------ 抜粋本文 ------

認知科学における哲学の様子については、既にデネットとの関係で触れている。ここでは別の側面から語ると、最近認知科学(特に4E認知)で活躍する哲学者は必ずしも科学的知識がある訳ではなく、嫌味な言い方をすると学者としての生命を保つための論文作成装置にしているだけな疑いを持ってしまう。現象学者が認知科学に参加するのに異存はないが、メルロ=ポンティのように科学的成果を用いて哲学的分析をしてくれるなら大歓迎なのだが、そうではなくて文献学者としてのメルロ=ポンティ学者が(思弁的に)身体化(4E認知)論を論じるというようなことも多いように感じる。この傾向は別に現象学者に限った話ではなく、身体化論を論じる哲学者にはよく見られる傾向だ。それでも身体化論に批判的な哲学者は議論が生産的なぶん問題は少ないのだが、身体化を擁護するタイプの哲学者は同じようなもっもらしいだけの話の繰り返しで発見があまりない。結局評価できるのはA.クラークのような昔から活躍している学者か批判的な議論をしている学者だけだが、それだけでは学者や論文の全体における割合は少ない。個人的に面白いと思っている論文もあるとはいえ、正直これだと先が思いやられる。

------

— 設問 —
1. 抜粋本文のうち、「認知科学における哲学の様子に」から「直これだと先が思いやられる。」までを、両端を含めてそのまま抜き出しなさい。
2. 抜粋本文で、科学的成果を用いて哲学的分析をする哲学者の例として名前が挙げられているのは誰か。

------ 提供資料 ------

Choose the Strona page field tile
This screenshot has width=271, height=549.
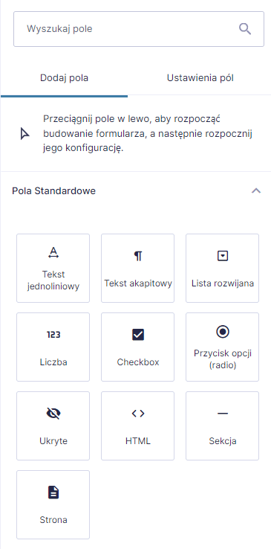[53, 504]

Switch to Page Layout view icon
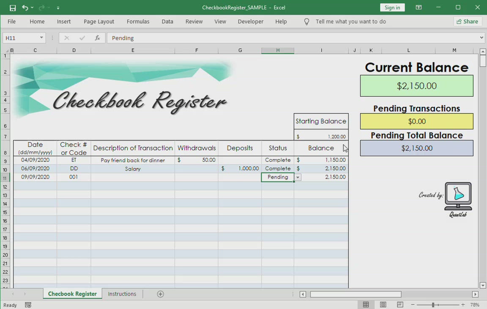383,305
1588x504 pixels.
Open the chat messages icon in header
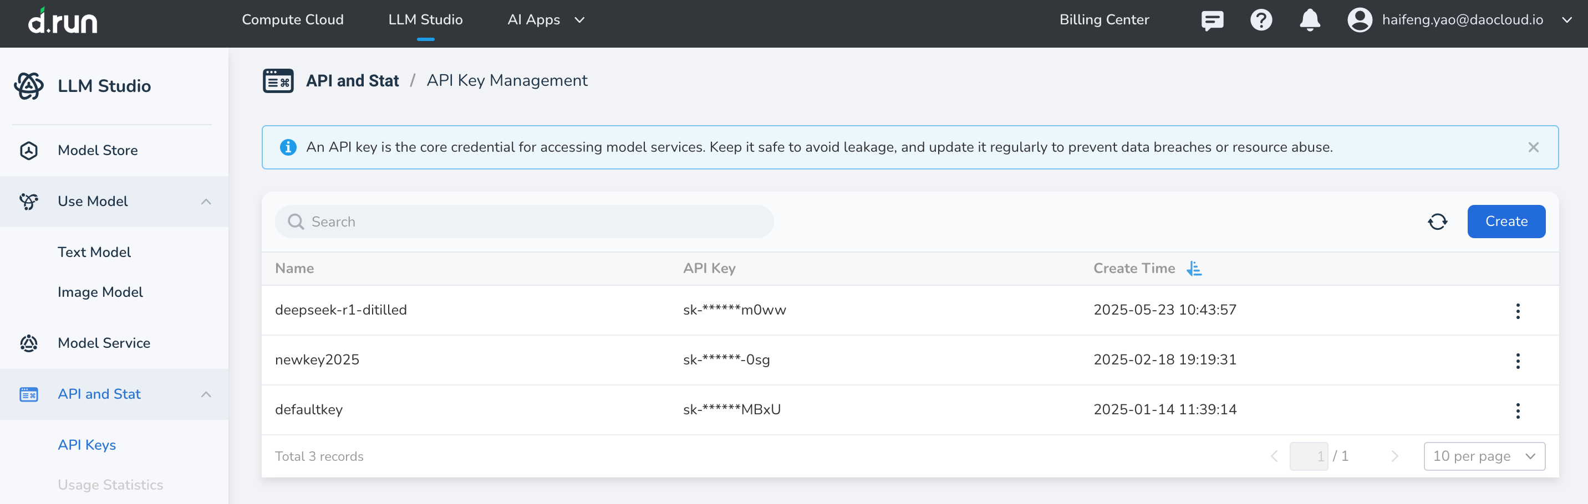(1212, 20)
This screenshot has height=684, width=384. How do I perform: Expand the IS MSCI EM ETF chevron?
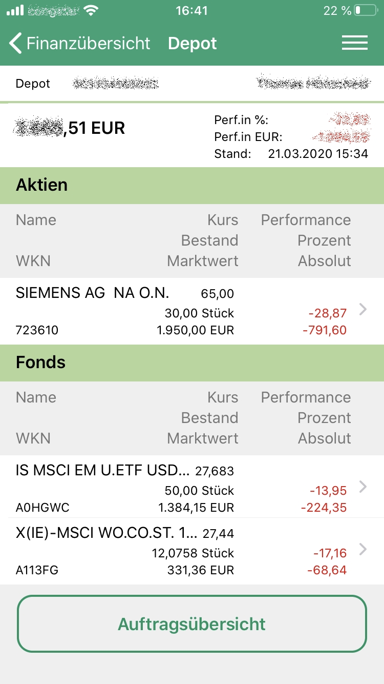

------

— 解答 —
1.
認知科学における哲学の様子については、既にデネットとの関係で触れている。ここでは別の側面から語ると、最近認知科学(特に4E認知)で活躍する哲学者は必ずしも科学的知識がある訳ではなく、嫌味な言い方をすると学者としての生命を保つための論文作成装置にしているだけな疑いを持ってしまう。現象学者が認知科学に参加するのに異存はないが、メルロ=ポンティのように科学的成果を用いて哲学的分析をしてくれるなら大歓迎なのだが、そうではなくて文献学者としてのメルロ=ポンティ学者が(思弁的に)身体化(4E認知)論を論じるというようなことも多いように感じる。この傾向は別に現象学者に限った話ではなく、身体化論を論じる哲学者にはよく見られる傾向だ。それでも身体化論に批判的な哲学者は議論が生産的なぶん問題は少ないのだが、身体化を擁護するタイプの哲学者は同じようなもっもらしいだけの話の繰り返しで発見があまりない。結局評価できるのはA.クラークのような昔から活躍している学者か批判的な議論をしている学者だけだが、それだけでは学者や論文の全体における割合は少ない。個人的に面白いと思っている論文もあるとはいえ、正直これだと先が思いやられる。

2. メルロ=ポンティ